(Stored data entries)
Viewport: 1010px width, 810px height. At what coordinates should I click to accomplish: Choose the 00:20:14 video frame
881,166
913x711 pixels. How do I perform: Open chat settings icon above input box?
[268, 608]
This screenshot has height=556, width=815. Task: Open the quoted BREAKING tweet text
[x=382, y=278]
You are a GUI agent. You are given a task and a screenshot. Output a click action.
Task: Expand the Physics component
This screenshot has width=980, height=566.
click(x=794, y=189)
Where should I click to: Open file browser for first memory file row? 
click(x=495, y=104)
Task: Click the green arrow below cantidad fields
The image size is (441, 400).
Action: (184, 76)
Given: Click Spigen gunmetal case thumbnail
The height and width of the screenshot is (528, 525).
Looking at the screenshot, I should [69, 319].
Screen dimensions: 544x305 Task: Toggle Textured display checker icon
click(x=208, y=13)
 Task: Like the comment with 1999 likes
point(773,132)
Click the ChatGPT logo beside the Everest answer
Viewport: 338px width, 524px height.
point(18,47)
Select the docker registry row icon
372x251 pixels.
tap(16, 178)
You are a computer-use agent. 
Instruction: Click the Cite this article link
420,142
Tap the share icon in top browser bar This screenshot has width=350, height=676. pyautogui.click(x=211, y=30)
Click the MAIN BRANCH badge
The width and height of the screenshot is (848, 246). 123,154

_Task prompt_
Print nothing but the lines from the one that contains "Task: Expand the Physics component" to the final line of the data, both included, exactly as they read.

_Your response_
Task: Expand the Physics component
This screenshot has width=980, height=566.
click(x=794, y=189)
Where should I click to: Open file browser for first memory file row? 
click(x=495, y=104)
Task: Click the green arrow below cantidad fields
The image size is (441, 400).
Action: (184, 76)
Given: Click Spigen gunmetal case thumbnail
The height and width of the screenshot is (528, 525).
Looking at the screenshot, I should [69, 319].
Screen dimensions: 544x305 Task: Toggle Textured display checker icon
click(x=208, y=13)
 Task: Like the comment with 1999 likes
point(773,132)
Click the ChatGPT logo beside the Everest answer
Viewport: 338px width, 524px height.
point(18,47)
Select the docker registry row icon
372x251 pixels.
tap(16, 178)
You are a computer-use agent. 
Instruction: Click the Cite this article link
420,142
Tap the share icon in top browser bar This screenshot has width=350, height=676. pyautogui.click(x=211, y=30)
Click the MAIN BRANCH badge
The width and height of the screenshot is (848, 246). 123,154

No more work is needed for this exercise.